I was and never will be great. I know that now and I can't forget it. I can't handle my own mind.

The thoughts, the images, the fantasies, and just everything that comes into play.  I want to block it. I want to know how to deal with it. I want to control it.

I'm blind and I don't mean literally.
I'm blind to the fact that my mind is clouded with every dark thought it could think of.

I sometimes see when stars go by. I see the twinkling of the night and others dying. The stars lead me to my road. I see different directions. One with peace and my injustice. One with desolation and anarchy of the mind

I choose peace. I choose lies. The feeling of regret. Sometimes makes me finish peace and the guilt. The guilt to my mother's grace. I rather end in desolation

Then live in a full of lies

I see no more stars

My mind makes me question reality and if I am who I think I am. I keep telling myself these quotes that might lessen those thoughts but they keep resurfacing.

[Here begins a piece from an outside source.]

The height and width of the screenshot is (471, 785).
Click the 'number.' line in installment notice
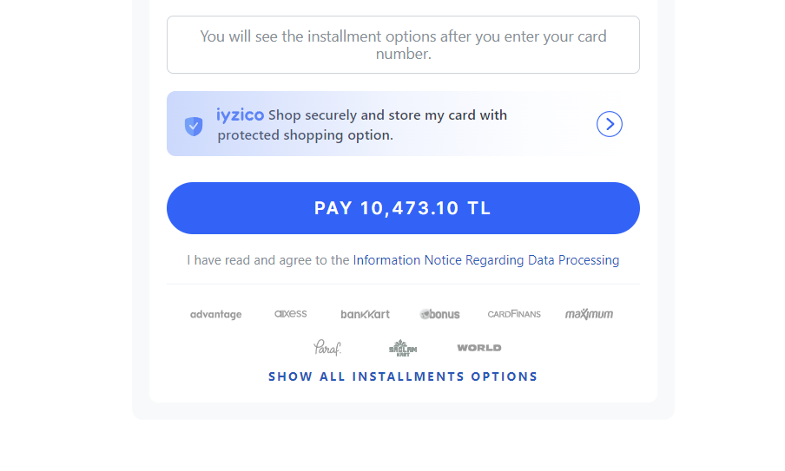404,54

I don't know anything anymore and I question everything I know.
Am I actually Bi? Am I really Smart? Am I really like this or was I meant for something else.

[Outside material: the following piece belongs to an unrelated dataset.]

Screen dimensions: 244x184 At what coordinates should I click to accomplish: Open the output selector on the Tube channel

I could never think of having another life because I know that if I have another life someone else will have mine and I can't live knowing that someone else is thinking of these dark thoughts.

I'm trapped and that's the truth.



I don't like my mind right now
Stacking up problems that are so unnecessary
Wish that I could slow things down
I wanna let go but there's comfort in the panic
And I drive myself crazy
Thinking everything's about me
Yeah, I drive myself crazy
'Cause I can't escape the gravity

I'm holding on
Why is everything so heavy?
Holding on
So much more than I can carry
I keep dragging around what's bringing me down
If I just let go, I'd be set free
Holding on
Why is everything so heavy?

You say that I'm paranoid
But I'm pretty sure the world is out to get me
It's not like I make the choice
To let my mind stay so fucking messy
I know I'm not the center of the universe
But you keep spinning 'round me just the same
I know I'm not the center of the universe
But you keep spinning 'round me just the same

I'm holding on
Why is everything so heavy?
Holding on
So much more than I can carry
I keep dragging around what's bringing me down
If I just let go, I'd be set free
Holding on
Why is everything so heavy?

I know I'm not the center of the universe
But you keep spinning 'round me just the same
I know I'm not the center of the universe
But you keep spinning 'round me just the same
And I drive myself crazy
Thinking everything's about me

Holding on
Why is everything so heavy?
Holding on
So much more than I can carry
I keep dragging around what's bringing me down
If I just let go, I'd be set free
Holding on
Why is everything so heavy?
Why is everything so heavy?
Why is everything so heavy?

Why should I hold on?

Why shouldn't I just let Go?

I'm DONE!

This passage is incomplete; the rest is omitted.